→ **TASKS TO CARRY OUT**
1 > Answer these from the passage on digital licensing and consumer rights, one per line:
(a) Which two issues does it say have been at the fore of public debate?
(b) Which two services does it give as examples of content sold by subscription?
(c) Which rights tied to owning a hard-copy product does it say an online licence typically restricts?
2 > List every benefit of digitally-delivered content that the passage on digital licensing and consumer rights names.
3 > Continue the passage on digital licensing and consumer rights, starting right after its final sentence.

→ **PROVIDED PASSAGE**
● ● ●

The rapid growth of the virtual world has been accompanied by increasing levels of public debate. Of these, privacy and piracy have been at the fore. The impact on consumer rights is less discussed, yet the uptake of licensed products has had an interesting impact here. The UK government has recently updated the UK’s consumer protection laws with the aim of ensuring that purchasers of faulty digital products enjoy the same level of protection at law as those who purchase faulty hard-copy products, which seems logical. However, these reforms do not address the fundamental issue that purchasers of licensed products do not have the levels of security and freedom of use enjoyed by purchasers of physical products.

Of course, virtual delivery isn’t all bad for consumers. Increased choice over the way content is consumed, an ability to interact with content in a more personalised manner and – where a subscription to content is purchased (as with Spotify or Netflix) – alternative pricing models, are just some of the benefits of digitally-delivered content. However, many consumers may be under an illusion of ‘ownership’ when it comes to products which are, in fact, licensed to them. Many are unaware that the legal rights they associate with ownership of a hard-copy product (such as the rights to lend, sell or bequeath) are typically restricted by the small print of an online licence. For many consumers making the switch from hard-copy ownership, this will come as a complete and unpleasant surprise.

This article will examine some of the ways in which the scope of a consumer’s ownership rights may be narrowed when accepting the terms of a digital licence. In doing so, it will also explore some of the implications for consumers, businesses and the content itself.

● ● ●

→ **DATA SEGMENT**

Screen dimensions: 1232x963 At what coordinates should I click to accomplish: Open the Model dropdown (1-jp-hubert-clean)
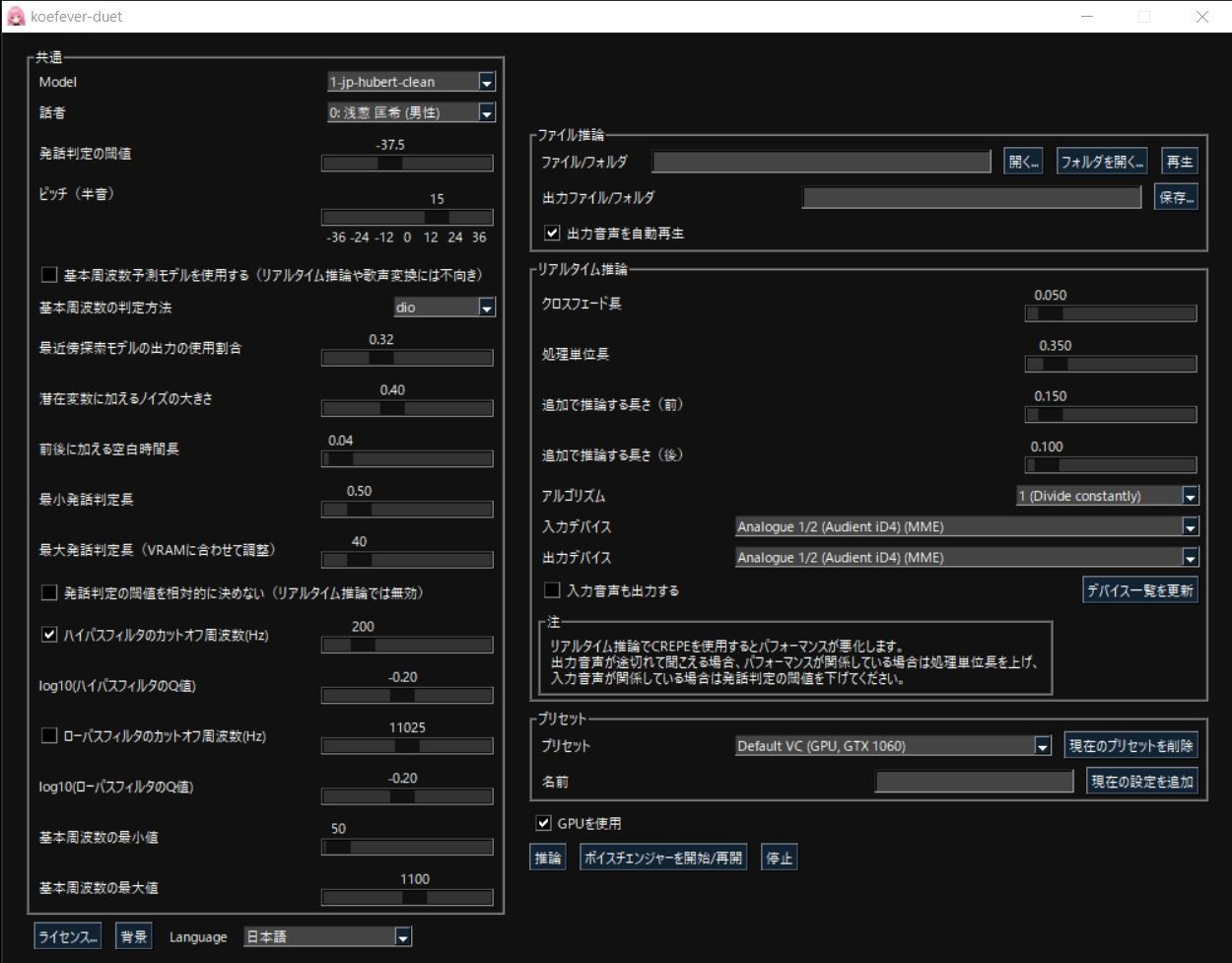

● ● ●

→ **ANSWERS IN ORDER**
1 >
(a) Privacy and piracy.
(b) Spotify and Netflix.
(c) The rights to lend, sell or bequeath.

2 >
- Increased choice over the way content is consumed
- An ability to interact with content in a more personalized manner
- Alternative pricing models, where a subscription to content is purchased

3 >
‘This time next year we’ll be millionaires’: second-hand licences

The grandly named ‘exhaustion of rights doctrine’ (or, less excitingly, ‘the right of first sale’) applies to ‘tangible articles’[4] such as books, DVDs and CDS. This doctrine demands that when a consumer purchases, say, an album on a CD, then so long as they purchased the CD with the content owner’s permission, they will have the legal right to resell the CD to another person. The doctrine provides that, once the music company has sold a CD, its rights in that individual CD are exhausted, so the music company cannot restrict the consumer from reselling the CD. Copyright still prevents the consumer from making and distributing copies of the CD, but essentially the consumer can transfer  ownership of the CD to whomsoever he or she wishes. The exhaustion of rights doctrine can be thought of as the backbone of second-hand markets.

Virtual’s second-hand backbone

Currently, EU legislation appears not to allow for such exhaustion in the context of licensed products, prescribing that: ‘Unlike CD-ROM[…], where intellectual property is incorporated in a material medium […], every on-line service is in fact an act which should be subject to authorisation’.[5] Such authorisation is granted within the terms and conditions that consumers agree to when they click ‘I accept’ during the sign up process to an online platform. When consumers sign up to iTunes, for example, he or she agrees that any creative content purchased and downloaded through the iStore is provided to them by way of a licence and can only be used for personal, non-commercial use. The right of first sale – a key, protected right for tangible products – is therefore restricted by the licence terms.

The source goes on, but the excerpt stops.